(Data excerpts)
'''
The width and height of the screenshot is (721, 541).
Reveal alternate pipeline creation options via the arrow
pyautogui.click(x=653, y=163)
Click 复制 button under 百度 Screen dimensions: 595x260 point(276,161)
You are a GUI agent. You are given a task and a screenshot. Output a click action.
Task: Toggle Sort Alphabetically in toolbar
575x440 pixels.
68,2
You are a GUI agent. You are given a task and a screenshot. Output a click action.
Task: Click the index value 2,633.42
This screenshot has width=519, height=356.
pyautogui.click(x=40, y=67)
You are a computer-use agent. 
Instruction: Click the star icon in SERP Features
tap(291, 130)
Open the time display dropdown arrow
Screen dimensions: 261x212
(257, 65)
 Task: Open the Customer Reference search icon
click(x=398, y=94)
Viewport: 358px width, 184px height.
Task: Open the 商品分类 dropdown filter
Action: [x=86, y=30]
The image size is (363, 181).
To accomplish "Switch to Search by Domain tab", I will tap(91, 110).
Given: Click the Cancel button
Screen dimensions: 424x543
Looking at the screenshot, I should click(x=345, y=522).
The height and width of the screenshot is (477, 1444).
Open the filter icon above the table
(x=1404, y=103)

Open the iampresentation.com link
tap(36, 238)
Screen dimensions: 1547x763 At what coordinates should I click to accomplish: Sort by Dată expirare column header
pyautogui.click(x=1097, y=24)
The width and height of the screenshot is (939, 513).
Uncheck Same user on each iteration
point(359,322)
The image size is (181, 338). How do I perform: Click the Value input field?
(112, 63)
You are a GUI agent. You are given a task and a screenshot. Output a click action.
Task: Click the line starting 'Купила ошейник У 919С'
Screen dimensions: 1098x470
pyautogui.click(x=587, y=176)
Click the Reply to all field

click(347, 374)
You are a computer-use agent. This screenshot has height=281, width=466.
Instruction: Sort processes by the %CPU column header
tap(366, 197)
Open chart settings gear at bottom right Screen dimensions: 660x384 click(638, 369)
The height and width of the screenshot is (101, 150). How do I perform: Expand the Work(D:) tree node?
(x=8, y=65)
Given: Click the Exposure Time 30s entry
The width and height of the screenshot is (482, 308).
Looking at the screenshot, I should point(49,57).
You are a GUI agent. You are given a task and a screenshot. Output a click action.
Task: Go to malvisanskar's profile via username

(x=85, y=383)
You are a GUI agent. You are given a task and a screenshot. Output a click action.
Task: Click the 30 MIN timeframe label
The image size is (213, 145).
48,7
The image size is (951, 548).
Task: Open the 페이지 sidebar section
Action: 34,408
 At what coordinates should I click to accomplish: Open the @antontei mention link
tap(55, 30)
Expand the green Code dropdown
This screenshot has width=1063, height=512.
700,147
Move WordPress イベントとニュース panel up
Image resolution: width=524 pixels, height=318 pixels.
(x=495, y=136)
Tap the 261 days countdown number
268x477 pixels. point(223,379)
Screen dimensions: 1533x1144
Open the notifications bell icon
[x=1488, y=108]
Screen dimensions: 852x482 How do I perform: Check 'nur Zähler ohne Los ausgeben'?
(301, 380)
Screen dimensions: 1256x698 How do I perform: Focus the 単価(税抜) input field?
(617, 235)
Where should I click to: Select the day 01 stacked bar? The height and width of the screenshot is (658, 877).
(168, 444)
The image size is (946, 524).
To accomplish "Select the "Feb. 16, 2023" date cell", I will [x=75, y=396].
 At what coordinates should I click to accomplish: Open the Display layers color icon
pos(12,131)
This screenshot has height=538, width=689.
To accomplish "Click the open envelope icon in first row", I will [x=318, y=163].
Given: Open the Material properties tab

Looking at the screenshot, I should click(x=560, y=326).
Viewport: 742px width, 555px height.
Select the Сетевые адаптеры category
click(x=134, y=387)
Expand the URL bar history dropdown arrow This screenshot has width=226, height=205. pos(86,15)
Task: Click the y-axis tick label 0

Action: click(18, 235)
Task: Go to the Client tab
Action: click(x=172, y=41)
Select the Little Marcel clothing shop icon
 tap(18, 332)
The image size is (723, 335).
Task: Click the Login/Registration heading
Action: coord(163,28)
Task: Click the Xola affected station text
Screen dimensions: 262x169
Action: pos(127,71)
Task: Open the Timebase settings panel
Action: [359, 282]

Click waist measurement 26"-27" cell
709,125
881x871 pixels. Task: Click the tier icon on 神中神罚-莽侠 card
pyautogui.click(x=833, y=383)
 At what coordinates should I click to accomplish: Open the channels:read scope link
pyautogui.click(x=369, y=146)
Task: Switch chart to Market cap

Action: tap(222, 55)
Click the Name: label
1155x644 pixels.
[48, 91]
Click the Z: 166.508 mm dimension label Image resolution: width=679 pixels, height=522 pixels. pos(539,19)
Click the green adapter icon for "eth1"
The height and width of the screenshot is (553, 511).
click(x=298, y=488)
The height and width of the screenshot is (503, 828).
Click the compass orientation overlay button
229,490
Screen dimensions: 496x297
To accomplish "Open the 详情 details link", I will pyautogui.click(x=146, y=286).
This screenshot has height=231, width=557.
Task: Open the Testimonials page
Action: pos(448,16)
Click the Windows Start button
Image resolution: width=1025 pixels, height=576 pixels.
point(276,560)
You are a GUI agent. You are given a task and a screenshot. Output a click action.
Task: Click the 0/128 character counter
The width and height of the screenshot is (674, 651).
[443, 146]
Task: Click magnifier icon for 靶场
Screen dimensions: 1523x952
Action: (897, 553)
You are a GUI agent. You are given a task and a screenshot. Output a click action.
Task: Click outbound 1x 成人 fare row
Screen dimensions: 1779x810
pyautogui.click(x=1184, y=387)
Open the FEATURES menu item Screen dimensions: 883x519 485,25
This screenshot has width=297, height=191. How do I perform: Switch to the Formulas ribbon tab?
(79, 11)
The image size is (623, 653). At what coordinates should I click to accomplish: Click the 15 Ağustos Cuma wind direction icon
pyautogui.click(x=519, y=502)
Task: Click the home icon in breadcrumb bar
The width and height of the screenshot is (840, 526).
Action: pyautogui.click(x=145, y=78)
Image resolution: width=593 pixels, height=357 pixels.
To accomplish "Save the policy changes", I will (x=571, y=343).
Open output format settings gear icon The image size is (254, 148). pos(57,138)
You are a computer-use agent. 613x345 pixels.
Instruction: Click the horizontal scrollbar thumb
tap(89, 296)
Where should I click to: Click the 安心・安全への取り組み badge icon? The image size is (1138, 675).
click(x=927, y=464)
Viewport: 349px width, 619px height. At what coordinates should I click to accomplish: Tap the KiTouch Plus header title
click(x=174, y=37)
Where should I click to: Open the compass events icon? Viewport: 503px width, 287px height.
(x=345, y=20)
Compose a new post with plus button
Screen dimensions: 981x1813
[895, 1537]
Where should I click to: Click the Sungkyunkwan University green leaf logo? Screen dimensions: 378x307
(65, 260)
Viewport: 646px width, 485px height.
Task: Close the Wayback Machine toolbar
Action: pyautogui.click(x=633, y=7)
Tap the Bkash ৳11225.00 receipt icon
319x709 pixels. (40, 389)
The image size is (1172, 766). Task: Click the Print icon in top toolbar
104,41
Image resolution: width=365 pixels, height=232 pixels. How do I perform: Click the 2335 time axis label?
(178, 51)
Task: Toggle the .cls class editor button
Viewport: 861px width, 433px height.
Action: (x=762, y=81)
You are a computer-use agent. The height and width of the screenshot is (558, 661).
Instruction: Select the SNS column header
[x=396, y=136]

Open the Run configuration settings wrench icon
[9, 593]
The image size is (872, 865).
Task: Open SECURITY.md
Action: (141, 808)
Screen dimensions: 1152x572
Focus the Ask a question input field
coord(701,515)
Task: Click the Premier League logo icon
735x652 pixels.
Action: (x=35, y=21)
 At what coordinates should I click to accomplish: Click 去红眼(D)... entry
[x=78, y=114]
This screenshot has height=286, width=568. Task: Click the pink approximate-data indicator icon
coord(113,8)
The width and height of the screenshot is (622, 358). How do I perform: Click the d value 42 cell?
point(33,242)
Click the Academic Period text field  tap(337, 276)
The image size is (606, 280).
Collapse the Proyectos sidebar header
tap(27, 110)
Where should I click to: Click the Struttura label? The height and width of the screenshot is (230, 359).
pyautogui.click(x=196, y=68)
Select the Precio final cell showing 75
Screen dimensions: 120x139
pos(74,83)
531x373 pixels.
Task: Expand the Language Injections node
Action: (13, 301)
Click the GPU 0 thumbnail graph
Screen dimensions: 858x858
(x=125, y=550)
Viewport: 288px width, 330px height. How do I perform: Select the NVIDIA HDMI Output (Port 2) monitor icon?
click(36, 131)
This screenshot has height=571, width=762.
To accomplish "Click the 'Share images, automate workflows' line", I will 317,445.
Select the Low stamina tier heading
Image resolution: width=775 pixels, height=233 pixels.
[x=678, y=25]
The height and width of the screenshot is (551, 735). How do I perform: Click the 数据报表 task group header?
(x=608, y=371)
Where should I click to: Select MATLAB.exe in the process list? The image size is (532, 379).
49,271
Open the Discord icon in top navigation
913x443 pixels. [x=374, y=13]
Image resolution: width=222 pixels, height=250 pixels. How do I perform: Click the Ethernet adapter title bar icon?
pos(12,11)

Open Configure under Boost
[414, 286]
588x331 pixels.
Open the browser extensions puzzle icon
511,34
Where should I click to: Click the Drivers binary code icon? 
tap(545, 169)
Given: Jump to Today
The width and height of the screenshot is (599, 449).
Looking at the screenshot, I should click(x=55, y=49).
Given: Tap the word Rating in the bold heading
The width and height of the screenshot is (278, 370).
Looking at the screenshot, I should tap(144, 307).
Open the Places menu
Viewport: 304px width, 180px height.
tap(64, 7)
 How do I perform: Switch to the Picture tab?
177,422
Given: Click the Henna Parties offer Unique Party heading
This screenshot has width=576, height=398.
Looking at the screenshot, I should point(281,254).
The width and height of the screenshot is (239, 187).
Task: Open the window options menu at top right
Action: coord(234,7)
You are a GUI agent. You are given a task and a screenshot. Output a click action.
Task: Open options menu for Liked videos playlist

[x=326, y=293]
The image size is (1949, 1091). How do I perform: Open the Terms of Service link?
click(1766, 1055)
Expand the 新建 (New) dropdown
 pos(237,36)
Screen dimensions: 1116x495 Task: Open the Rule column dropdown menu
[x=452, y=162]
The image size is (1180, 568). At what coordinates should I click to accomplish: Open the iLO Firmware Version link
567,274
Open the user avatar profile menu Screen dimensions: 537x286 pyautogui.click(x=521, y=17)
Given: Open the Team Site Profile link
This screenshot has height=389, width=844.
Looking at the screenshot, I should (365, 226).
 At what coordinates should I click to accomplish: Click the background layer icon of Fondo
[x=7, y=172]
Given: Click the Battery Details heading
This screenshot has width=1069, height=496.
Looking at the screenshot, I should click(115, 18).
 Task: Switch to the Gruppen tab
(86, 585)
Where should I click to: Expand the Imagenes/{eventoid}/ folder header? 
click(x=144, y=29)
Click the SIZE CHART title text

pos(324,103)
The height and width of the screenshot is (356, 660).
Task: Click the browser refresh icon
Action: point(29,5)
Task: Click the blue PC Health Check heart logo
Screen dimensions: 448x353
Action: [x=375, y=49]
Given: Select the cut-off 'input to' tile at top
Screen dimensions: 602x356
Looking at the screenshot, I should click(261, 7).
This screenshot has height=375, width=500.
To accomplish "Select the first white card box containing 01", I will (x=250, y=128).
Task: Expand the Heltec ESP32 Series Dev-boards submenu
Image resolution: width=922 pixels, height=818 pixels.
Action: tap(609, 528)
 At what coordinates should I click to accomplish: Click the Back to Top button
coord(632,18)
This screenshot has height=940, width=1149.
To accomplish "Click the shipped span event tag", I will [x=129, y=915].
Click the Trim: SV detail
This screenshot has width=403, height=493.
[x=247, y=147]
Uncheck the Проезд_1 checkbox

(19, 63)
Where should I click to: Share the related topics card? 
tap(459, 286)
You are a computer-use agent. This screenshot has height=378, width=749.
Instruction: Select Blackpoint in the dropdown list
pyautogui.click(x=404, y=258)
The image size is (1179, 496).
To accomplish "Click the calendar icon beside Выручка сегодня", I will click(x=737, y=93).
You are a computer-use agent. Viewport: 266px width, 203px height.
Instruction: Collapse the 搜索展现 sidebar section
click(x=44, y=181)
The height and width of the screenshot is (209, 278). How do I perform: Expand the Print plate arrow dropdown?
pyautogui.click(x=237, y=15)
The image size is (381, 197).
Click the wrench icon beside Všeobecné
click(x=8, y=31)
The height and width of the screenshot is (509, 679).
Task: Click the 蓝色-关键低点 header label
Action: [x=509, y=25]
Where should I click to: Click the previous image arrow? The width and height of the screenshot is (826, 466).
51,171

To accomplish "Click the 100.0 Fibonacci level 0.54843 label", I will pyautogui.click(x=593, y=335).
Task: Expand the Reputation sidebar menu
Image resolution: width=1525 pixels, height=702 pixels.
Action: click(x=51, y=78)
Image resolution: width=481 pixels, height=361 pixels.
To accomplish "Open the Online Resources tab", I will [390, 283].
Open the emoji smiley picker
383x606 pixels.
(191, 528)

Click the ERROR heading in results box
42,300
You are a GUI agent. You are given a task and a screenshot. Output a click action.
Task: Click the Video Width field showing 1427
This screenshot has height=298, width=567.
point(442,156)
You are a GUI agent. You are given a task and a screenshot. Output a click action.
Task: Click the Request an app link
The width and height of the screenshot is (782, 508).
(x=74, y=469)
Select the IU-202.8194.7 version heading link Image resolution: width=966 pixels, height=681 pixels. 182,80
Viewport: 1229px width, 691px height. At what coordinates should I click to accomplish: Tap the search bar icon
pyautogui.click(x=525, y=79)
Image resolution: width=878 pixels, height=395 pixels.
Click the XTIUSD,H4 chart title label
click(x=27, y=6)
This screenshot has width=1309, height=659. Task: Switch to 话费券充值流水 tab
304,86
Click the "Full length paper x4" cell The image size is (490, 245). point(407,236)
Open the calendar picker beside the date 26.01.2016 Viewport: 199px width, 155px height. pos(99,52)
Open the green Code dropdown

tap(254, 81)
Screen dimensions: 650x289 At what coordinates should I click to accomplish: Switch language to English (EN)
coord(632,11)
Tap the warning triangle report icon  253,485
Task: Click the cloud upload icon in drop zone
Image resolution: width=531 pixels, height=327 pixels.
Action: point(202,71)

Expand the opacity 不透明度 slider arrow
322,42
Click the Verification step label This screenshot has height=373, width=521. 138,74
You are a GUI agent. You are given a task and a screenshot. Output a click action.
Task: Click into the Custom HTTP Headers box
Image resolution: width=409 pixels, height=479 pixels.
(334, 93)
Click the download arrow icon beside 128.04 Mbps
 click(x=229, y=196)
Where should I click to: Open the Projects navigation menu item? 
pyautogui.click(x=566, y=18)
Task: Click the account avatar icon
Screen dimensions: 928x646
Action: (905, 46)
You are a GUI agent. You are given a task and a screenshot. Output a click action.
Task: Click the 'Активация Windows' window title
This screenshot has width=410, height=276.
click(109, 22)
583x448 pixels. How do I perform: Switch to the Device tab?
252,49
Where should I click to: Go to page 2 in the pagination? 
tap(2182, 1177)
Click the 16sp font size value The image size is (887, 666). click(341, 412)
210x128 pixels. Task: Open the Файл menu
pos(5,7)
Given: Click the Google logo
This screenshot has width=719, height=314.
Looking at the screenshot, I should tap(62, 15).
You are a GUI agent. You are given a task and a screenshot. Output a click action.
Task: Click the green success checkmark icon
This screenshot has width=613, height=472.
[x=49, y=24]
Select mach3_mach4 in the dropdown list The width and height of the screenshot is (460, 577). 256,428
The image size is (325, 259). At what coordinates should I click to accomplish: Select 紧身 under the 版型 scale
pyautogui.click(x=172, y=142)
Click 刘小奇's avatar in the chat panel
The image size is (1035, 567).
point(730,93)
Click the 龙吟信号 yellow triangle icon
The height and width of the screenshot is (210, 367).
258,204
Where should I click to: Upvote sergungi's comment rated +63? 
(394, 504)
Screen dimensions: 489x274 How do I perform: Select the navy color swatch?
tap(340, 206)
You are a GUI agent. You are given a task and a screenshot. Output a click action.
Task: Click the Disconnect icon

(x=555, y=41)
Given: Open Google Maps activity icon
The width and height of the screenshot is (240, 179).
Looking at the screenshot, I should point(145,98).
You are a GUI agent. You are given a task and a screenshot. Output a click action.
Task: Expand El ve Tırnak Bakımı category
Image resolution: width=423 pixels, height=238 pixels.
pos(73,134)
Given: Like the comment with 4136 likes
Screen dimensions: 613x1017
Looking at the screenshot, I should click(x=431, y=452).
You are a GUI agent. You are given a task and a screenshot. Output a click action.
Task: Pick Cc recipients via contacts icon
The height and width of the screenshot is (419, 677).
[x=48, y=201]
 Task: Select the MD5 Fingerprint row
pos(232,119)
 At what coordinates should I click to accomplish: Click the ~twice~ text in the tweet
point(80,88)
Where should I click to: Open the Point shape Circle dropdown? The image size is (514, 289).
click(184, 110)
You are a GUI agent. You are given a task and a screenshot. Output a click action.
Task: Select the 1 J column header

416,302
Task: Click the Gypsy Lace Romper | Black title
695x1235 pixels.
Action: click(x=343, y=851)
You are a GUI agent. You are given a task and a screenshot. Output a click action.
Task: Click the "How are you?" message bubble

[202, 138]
'''
→ **Task instructions**: Search the entries for the word "gear", then list each line that holds it.

→ **Answer to this problem**:
Open chart settings gear at bottom right Screen dimensions: 660x384 click(638, 369)
Open output format settings gear icon The image size is (254, 148). pos(57,138)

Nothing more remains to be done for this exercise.